◆ **Stored rows**
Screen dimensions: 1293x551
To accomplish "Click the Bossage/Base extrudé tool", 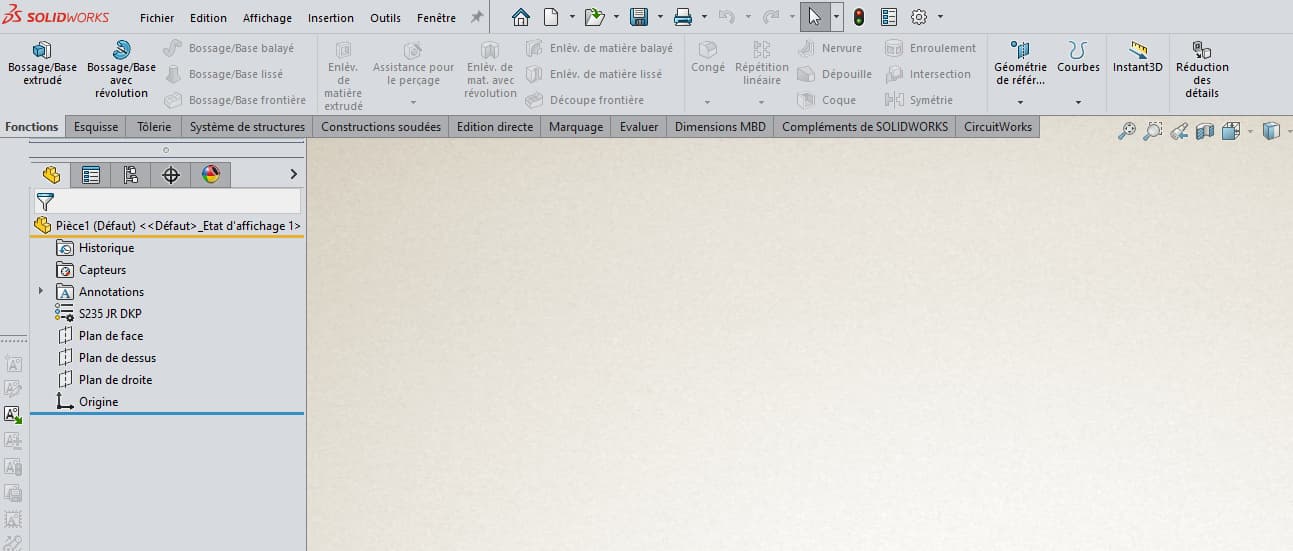I will (42, 63).
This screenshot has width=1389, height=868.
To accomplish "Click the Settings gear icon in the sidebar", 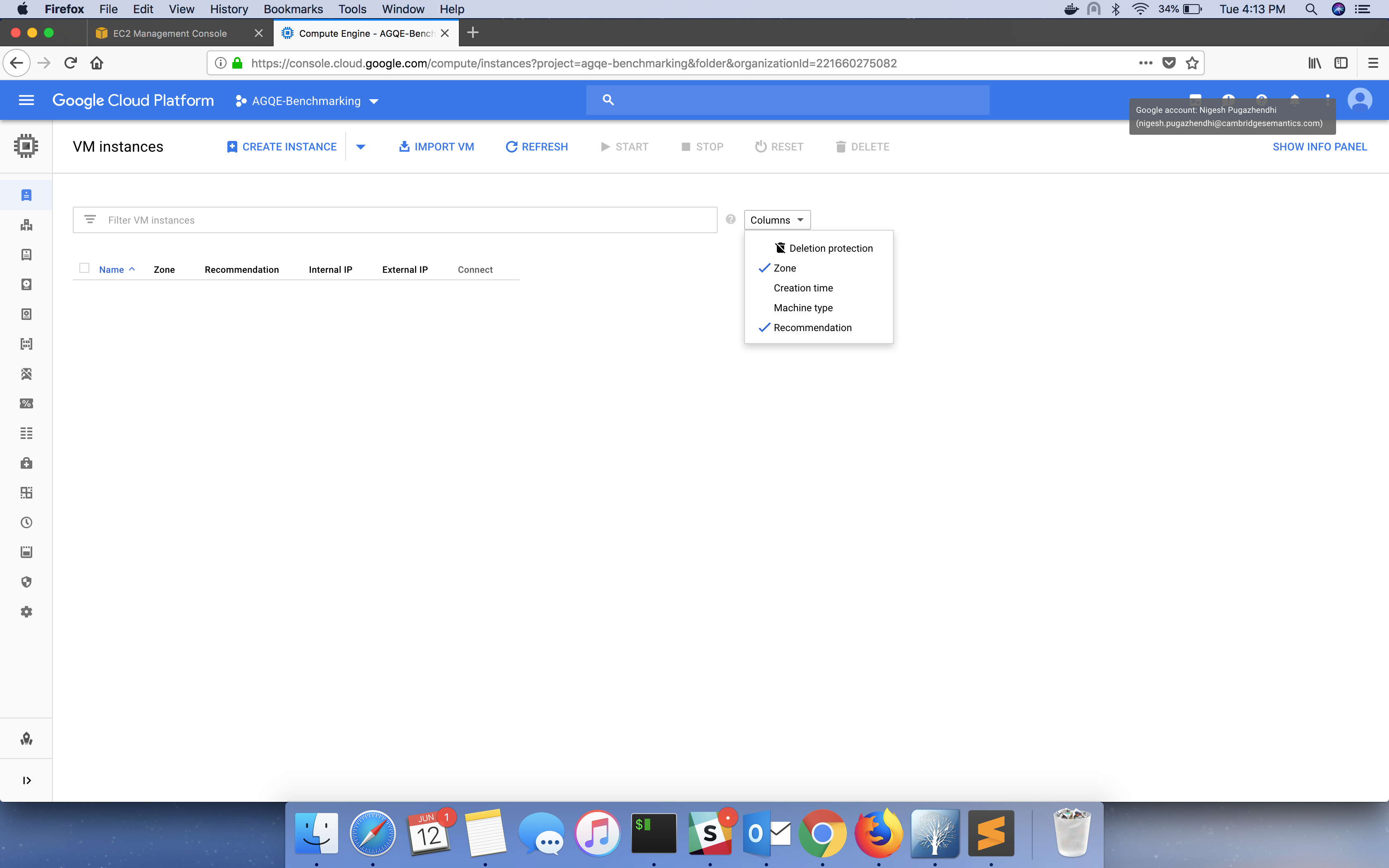I will point(26,612).
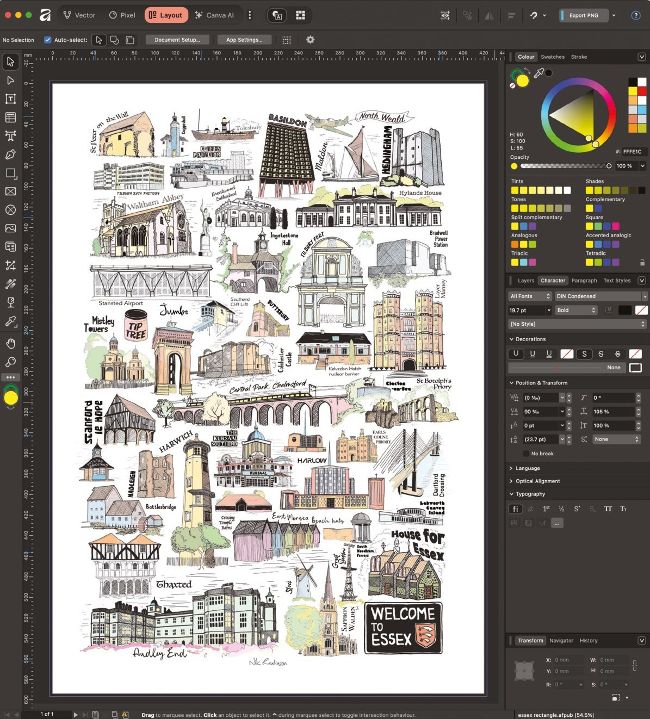Image resolution: width=650 pixels, height=719 pixels.
Task: Expand the Optical Alignment section
Action: click(538, 480)
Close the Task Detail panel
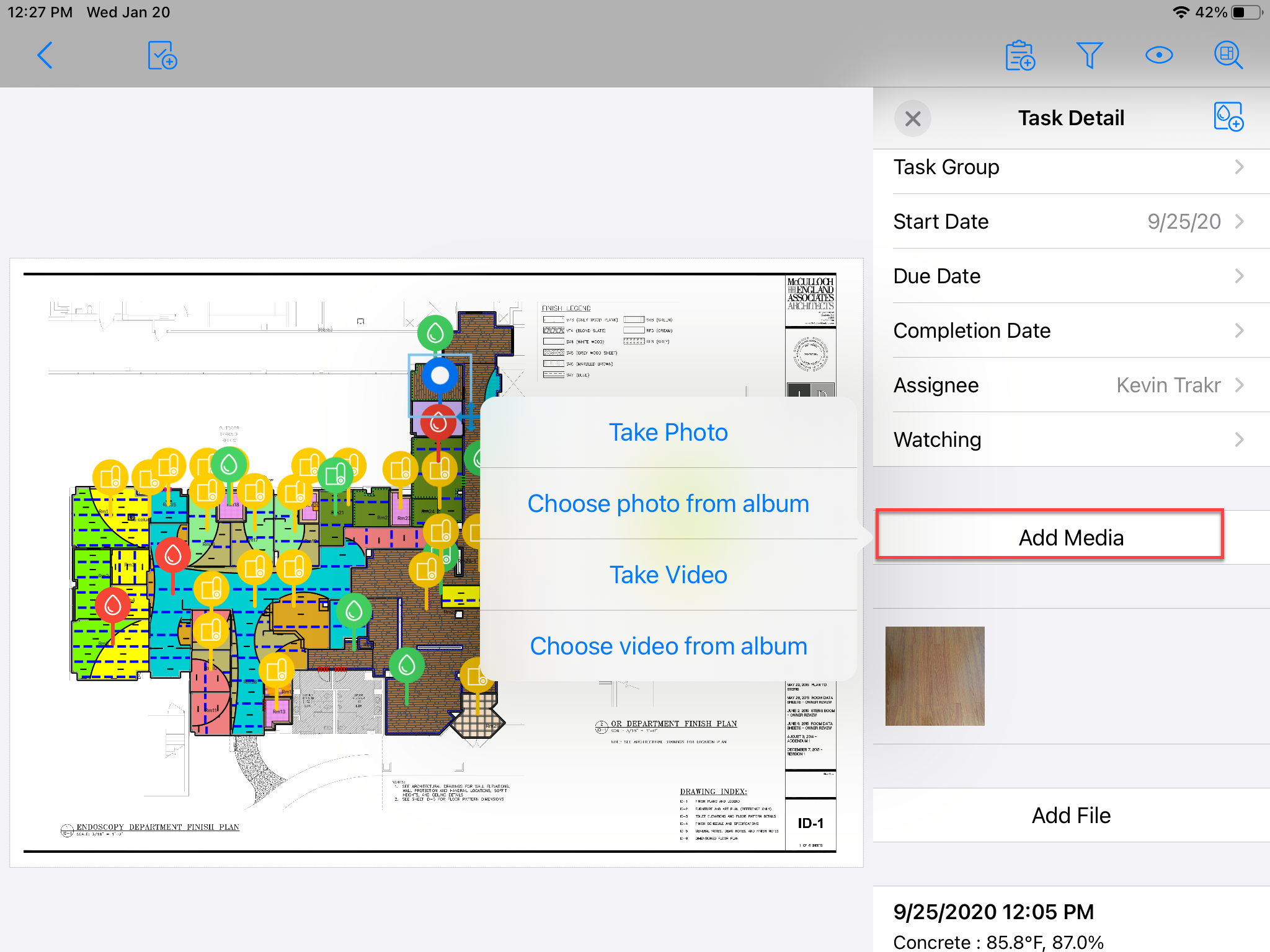1270x952 pixels. click(x=913, y=118)
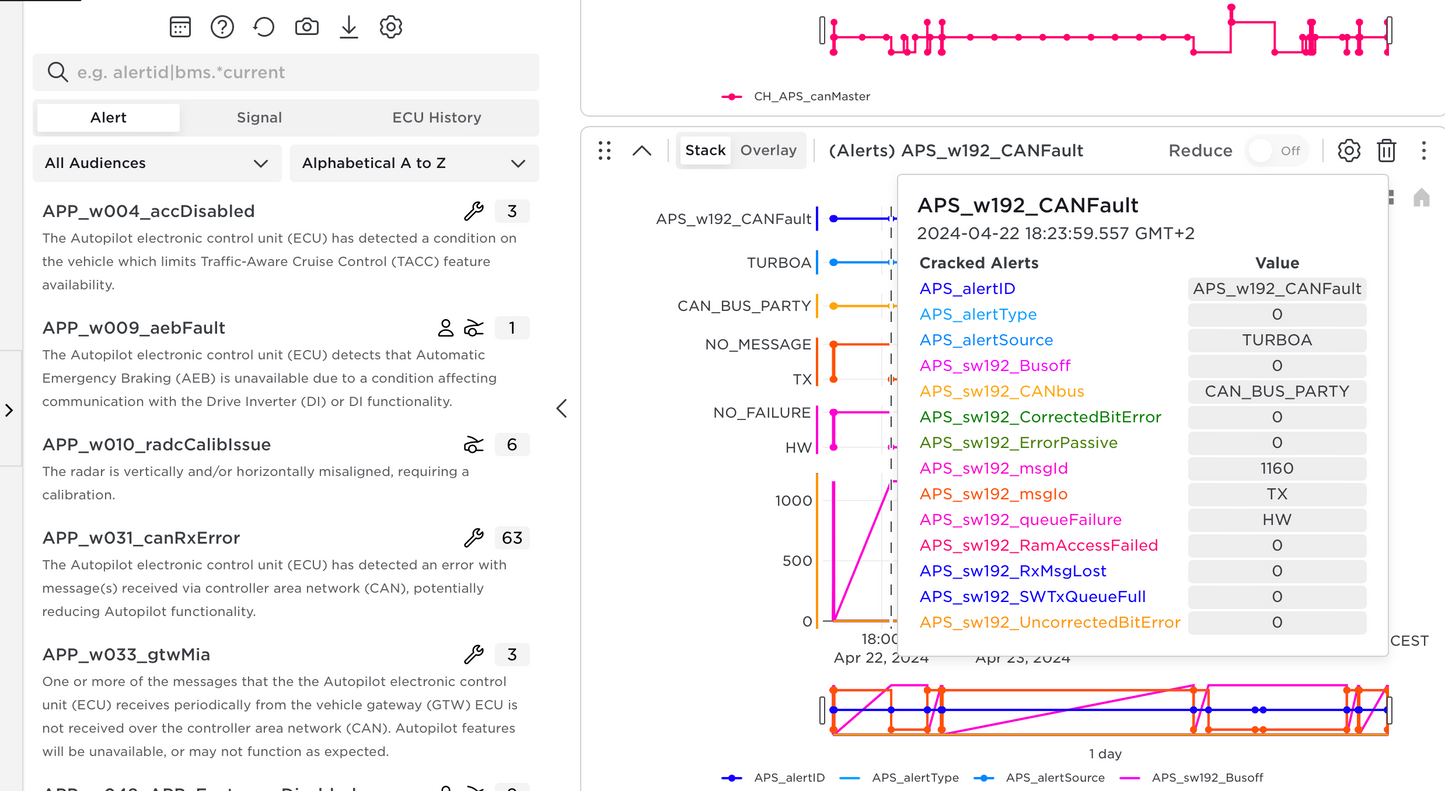1445x791 pixels.
Task: Open the Alphabetical A to Z sort dropdown
Action: pos(413,163)
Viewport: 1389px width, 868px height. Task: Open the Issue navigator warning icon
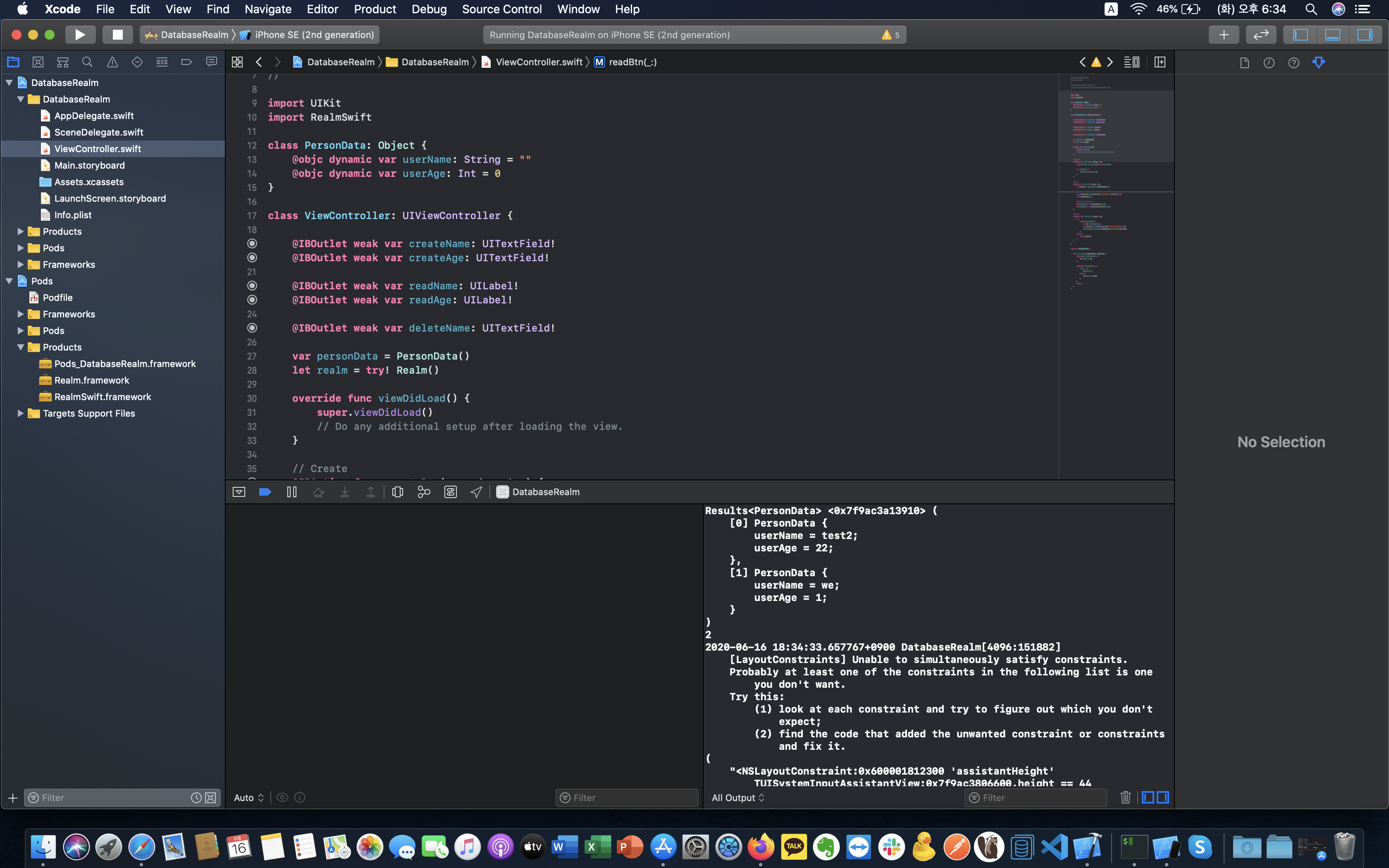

◆ **The request**
Copy out the data word for word, beginning at the line that contains "Close the Task Detail panel" and continuing through the end of the data. Leave the pictures out.

◆ **Response for this exercise**
Close the Task Detail panel
1270x952 pixels. click(x=913, y=118)
1445x791 pixels.
Task: Open the Alphabetical A to Z sort dropdown
Action: pos(413,163)
Viewport: 1389px width, 868px height. Task: Open the Issue navigator warning icon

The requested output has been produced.